【tf.keras】AdamW: Adam with Weight decay

论文 Decoupled Weight Decay Regularization 中提到，Adam 在使用时，L2 regularization 与 weight decay 并不等价，并提出了 AdamW，在神经网络需要正则项时，用 AdamW 替换 Adam+L2 会得到更好的性能。

TensorFlow 2.x 在 tensorflow_addons 库里面实现了 AdamW，可以直接pip install tensorflow_addons进行安装（在 windows 上需要 TF 2.1），也可以直接把这个仓库下载下来使用。

下面是一个利用 AdamW 的示例程序（TF 2.0, tf.keras），在使用 AdamW 的同时，使用 learning rate decay：（以下程序中，AdamW 的结果不如 Adam，这是因为模型比较简单，加多了 regularization 反而影响性能）

import tensorflow as tf

import os

from tensorflow_addons.optimizers import AdamW

import numpy as np

from tensorflow.python.keras import backend as K

from tensorflow.python.util.tf_export import keras_export

from tensorflow.keras.callbacks import Callback

def lr_schedule(epoch):

    """Learning Rate Schedule

    Learning rate is scheduled to be reduced after 20, 30 epochs.

    Called automatically every epoch as part of callbacks during training.

    # Arguments

        epoch (int): The number of epochs

    # Returns

        lr (float32): learning rate

    """

    lr = 1e-3

    if epoch >= 30:

        lr *= 1e-2

    elif epoch >= 20:

        lr *= 1e-1

    print('Learning rate: ', lr)

    return lr

def wd_schedule(epoch):

    """Weight Decay Schedule

    Weight decay is scheduled to be reduced after 20, 30 epochs.

    Called automatically every epoch as part of callbacks during training.

    # Arguments

        epoch (int): The number of epochs

    # Returns

        wd (float32): weight decay

    """

    wd = 1e-4

    if epoch >= 30:

        wd *= 1e-2

    elif epoch >= 20:

        wd *= 1e-1

    print('Weight decay: ', wd)

    return wd

# just copy the implement of LearningRateScheduler, and then change the lr with weight_decay

@keras_export('keras.callbacks.WeightDecayScheduler')

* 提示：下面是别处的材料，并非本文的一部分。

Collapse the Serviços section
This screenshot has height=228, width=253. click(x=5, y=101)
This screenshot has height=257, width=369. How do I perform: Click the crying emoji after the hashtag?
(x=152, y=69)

class WeightDecayScheduler(Callback):

    """Weight Decay Scheduler.

    Arguments:

        schedule: a function that takes an epoch index as input

            (integer, indexed from 0) and returns a new

            weight decay as output (float).

        verbose: int. 0: quiet, 1: update messages.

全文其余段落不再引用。